■ Source data:
☆ ☆ ☆ ☆

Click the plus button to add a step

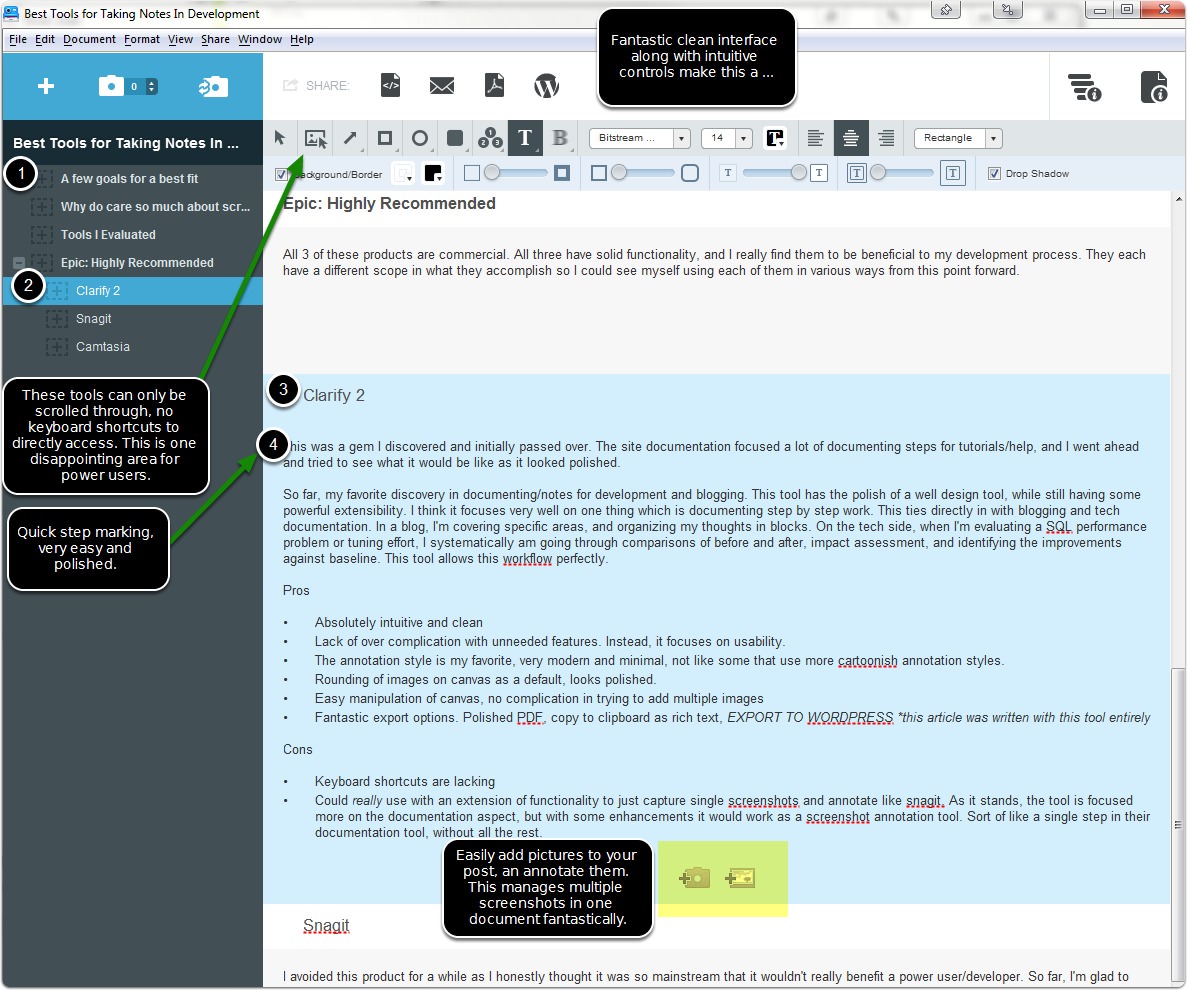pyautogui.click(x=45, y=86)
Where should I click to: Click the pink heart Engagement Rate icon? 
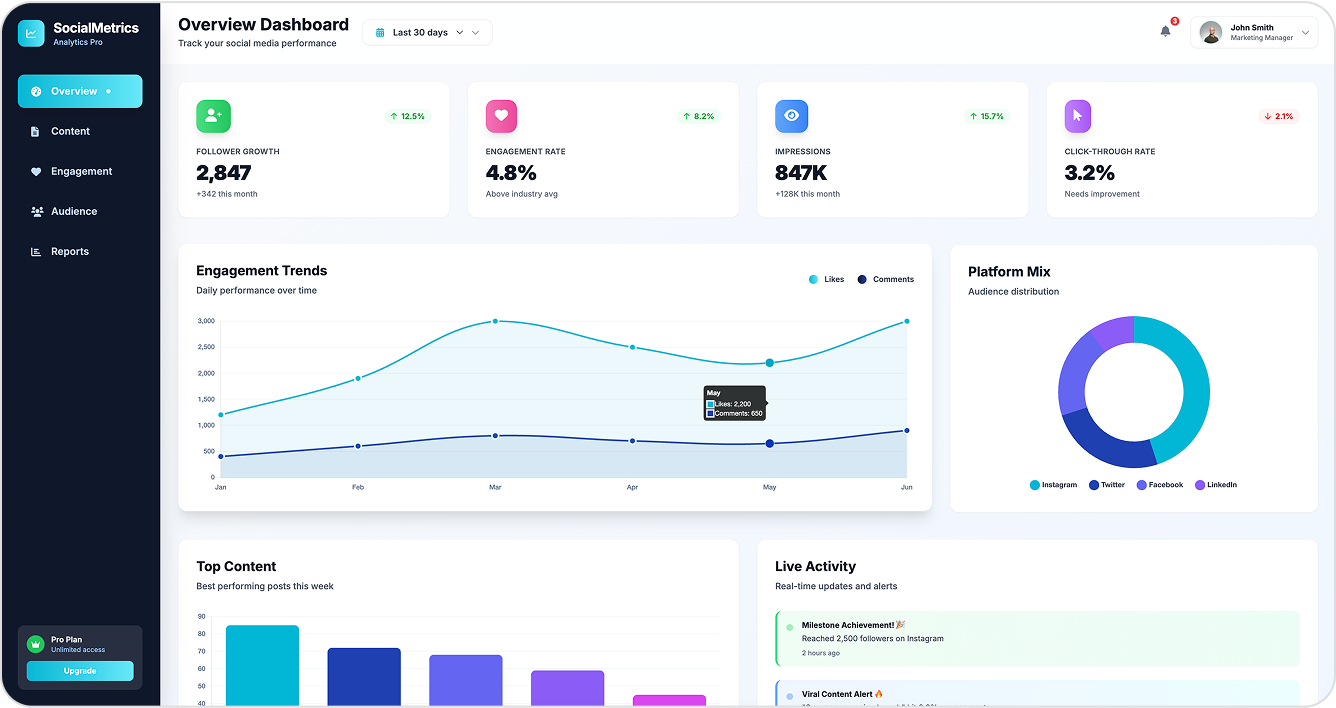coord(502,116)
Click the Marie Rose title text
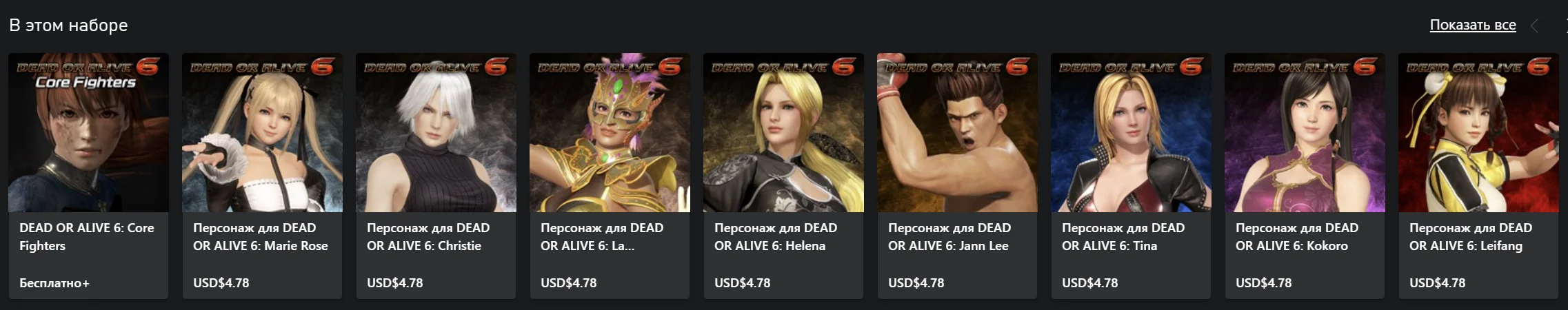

☆ ☆ ☆ ☆

■ How to complete this task:
Render all entries verbatim, excluding any pictures they hold.

■ Exercise solution:
Click the plus button to add a step

pyautogui.click(x=45, y=86)
Where should I click to: Click the pink heart Engagement Rate icon? 
coord(502,116)
Click the Marie Rose title text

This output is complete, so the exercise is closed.